The eigenvalues are indeed $\pm 1$, so the equation $A^2=I$ is solved exactly by all $A$ of the form $$ A = C D C^{-1} $$ where $C$ is an arbitrary non-singular $9\times 9$ matrix and $D$ is an arbitrary diagonal matrix with $r$ entries $+1$ and $j$ entries $-1$, $r+j=9$. This set of the solution has several disconnected components labeled by the labels $(r,j)$. Each component has the dimension $80-36=44$, I guess, because among the $80$ a priori possible generators of $SL(9)$, the generators of $SO(r,j)$ don't change the matrix.

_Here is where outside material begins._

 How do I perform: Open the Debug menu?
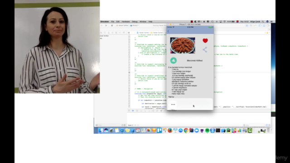135,22
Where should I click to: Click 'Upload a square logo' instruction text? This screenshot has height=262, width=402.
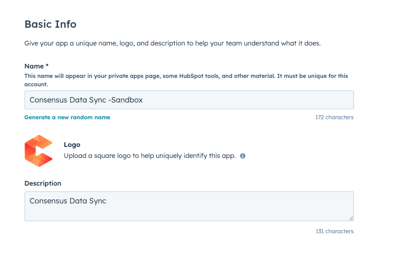(x=150, y=156)
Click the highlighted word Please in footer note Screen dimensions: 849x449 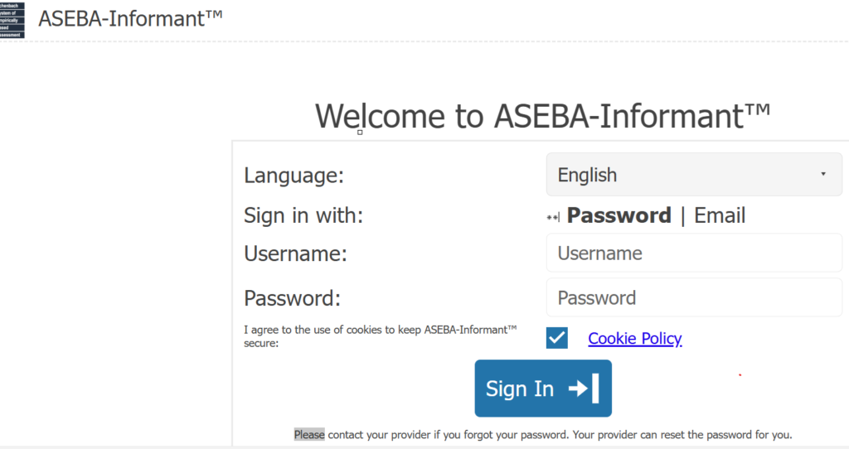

As you note, the minimal polynomial divides $(t-1)(t+1)$. Since the minimal polynomial splits and is square free, that means that the matrix is necessarily diagonalizable. Therefore, you want a diagonalizable matrix with eigenvalues $-1$ and/or $1$. Just pick how many times $1$ is an eigenvalue (from $0$ through $9$) to get all similarity types.

As pointed out in another answer, $A$ has to have Jordan blocks $A_i$ of the form $\pm I +N$ where $N$ is a matrix with a certain number of $1$'s in the first off-diagonal and the rest zeros. The matrix $N^2$ has a certain number of $1$'s in the second off-diagonal and the rest zeros. It follows that the condition $(A_i)^2 = I$, i.e., $I\pm 2 N+ N^2 =I$ implies $N=0$. Therefore $A$ is similar to a diagonal matrix with all diagonal entries $1$ or $-1$. There are 10 different types of such matrices.